Give again exactly the lines that run from the start of the records to the line holding "You are a computer-use", both ends counted. Do not include the pictures.

━━━ Input records

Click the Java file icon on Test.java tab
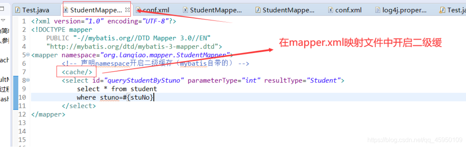466x147 pixels. coord(18,10)
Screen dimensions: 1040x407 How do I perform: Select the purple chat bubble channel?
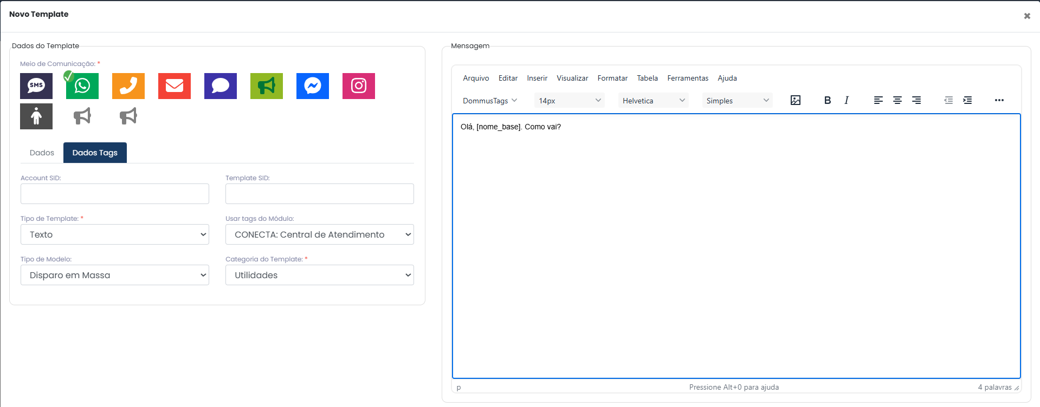point(221,86)
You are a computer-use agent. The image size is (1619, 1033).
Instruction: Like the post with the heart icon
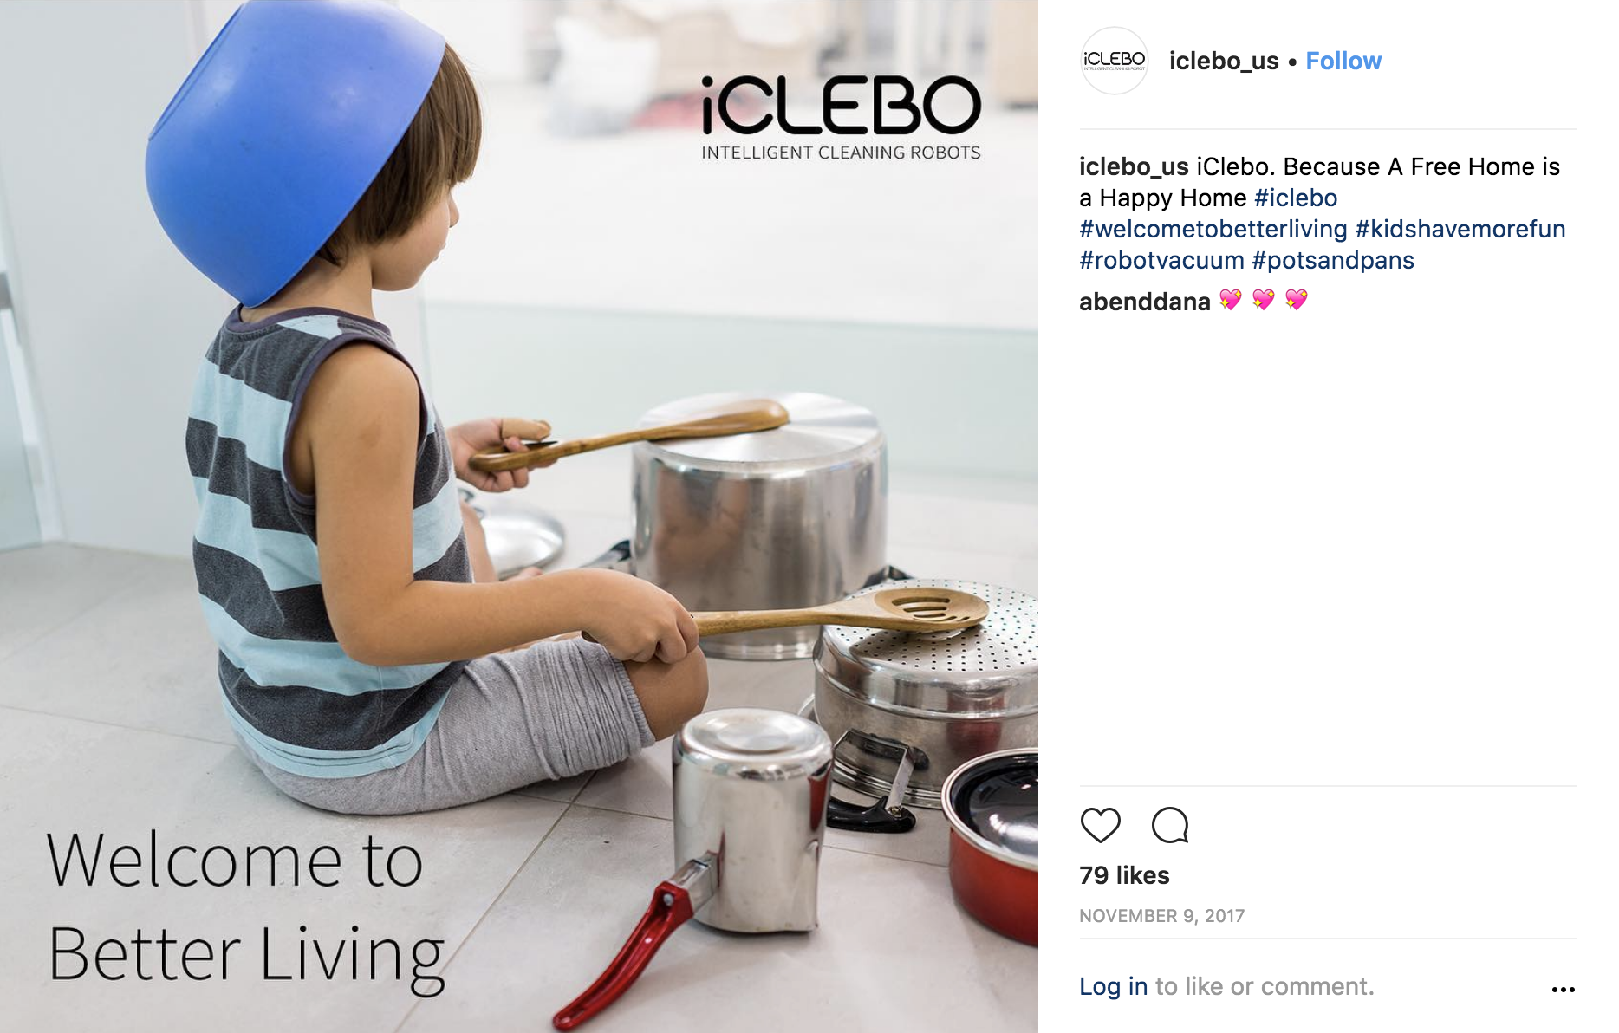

━━━━━━

*Answer to the exercise:*
Click the Java file icon on Test.java tab
466x147 pixels. coord(18,10)
Screen dimensions: 1040x407 How do I perform: Select the purple chat bubble channel?
point(221,86)
You are a computer-use agent. The image size is (1619, 1033).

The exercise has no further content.